He moved his lips in an eloquent representation of a shrug. “Are you telling me you do not know how to make a potion?”

Did she? At the question, she began to recall all kinds of recipes—clarifying potion, bel canto draught, light elixir. She rubbed her temples. “Do you know why you are in the guise of a nonmage?”

“I could be an Exile. The clothes I was wearing came from a place in London, England, and I recognized it as a street known for tailor shops.”

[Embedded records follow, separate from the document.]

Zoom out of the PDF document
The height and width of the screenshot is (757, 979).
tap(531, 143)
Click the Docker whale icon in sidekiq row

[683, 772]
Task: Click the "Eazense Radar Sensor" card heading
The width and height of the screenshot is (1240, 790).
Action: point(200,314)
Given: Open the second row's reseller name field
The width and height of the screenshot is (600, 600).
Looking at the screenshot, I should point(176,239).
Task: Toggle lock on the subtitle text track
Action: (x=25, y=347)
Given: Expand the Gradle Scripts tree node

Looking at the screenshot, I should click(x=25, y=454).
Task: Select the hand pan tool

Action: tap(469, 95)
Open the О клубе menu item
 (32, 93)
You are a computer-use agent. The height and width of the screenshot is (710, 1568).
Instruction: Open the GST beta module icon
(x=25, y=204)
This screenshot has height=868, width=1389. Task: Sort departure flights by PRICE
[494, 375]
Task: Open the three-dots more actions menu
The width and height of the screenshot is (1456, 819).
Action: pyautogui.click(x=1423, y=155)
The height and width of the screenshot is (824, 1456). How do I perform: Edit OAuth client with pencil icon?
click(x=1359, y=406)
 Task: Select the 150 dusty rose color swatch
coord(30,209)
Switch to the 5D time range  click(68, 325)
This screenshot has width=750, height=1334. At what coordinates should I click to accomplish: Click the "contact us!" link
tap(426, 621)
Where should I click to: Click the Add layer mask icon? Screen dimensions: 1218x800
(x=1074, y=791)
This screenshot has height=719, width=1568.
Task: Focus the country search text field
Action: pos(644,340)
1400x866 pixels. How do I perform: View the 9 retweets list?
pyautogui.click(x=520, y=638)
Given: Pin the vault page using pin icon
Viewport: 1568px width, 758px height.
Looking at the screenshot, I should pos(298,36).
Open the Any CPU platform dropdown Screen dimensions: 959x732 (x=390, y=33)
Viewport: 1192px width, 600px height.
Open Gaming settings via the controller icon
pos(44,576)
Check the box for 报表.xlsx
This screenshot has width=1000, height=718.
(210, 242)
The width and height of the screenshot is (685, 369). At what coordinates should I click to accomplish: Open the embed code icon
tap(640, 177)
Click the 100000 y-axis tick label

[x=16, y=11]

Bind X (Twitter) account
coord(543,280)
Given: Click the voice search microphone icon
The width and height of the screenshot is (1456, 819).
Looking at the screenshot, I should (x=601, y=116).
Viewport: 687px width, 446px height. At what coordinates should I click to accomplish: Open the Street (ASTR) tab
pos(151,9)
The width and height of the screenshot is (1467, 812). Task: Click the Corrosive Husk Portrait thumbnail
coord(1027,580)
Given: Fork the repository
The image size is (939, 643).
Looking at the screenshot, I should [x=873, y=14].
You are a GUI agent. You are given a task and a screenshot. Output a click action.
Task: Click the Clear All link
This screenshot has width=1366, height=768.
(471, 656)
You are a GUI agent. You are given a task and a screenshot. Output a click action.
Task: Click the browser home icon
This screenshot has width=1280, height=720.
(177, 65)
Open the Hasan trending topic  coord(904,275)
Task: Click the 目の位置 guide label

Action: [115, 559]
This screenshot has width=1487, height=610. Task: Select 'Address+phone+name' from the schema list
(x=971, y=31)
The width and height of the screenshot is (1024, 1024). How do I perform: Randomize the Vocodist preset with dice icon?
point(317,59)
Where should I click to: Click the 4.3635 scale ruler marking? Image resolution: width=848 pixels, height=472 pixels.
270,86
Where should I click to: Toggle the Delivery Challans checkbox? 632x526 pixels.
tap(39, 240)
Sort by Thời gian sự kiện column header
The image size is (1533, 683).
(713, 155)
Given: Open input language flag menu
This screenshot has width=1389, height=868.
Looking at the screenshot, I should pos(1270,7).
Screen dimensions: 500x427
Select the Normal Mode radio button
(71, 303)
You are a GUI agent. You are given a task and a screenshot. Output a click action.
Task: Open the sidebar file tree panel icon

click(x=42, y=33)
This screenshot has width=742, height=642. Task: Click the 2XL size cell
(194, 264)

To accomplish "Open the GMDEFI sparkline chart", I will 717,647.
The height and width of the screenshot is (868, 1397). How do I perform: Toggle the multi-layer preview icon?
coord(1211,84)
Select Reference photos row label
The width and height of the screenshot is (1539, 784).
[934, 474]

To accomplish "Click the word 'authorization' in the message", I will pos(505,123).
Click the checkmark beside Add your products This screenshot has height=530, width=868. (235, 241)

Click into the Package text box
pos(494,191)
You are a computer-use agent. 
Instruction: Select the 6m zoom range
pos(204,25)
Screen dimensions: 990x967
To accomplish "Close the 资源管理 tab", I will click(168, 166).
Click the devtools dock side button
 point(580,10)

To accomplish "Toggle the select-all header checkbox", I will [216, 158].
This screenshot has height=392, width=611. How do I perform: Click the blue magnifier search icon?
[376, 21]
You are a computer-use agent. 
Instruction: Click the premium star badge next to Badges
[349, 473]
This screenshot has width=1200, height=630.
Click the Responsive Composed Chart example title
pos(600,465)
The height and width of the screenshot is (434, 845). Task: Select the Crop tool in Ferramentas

“Savile Row?” The named rolled easily off her tongue, surprising her.

Surprising him as well. He shifted—and winced in pain. “How do you know?”

“When you said a street known for tailors in London, it just came to mind.” And yet she could not recall her own name.

“So we retain knowledge and skills we have acquired,” he said, “but we have no personal memories.”

This implied the use of precision memory spells. Blunt-force memory spells required only the will to do damage, but precision memory spells were contact requisite: the mage who had so neatly cut away her memories must have accumulated many hours of direct physical contact with her, in order to be able to wield such spells over her.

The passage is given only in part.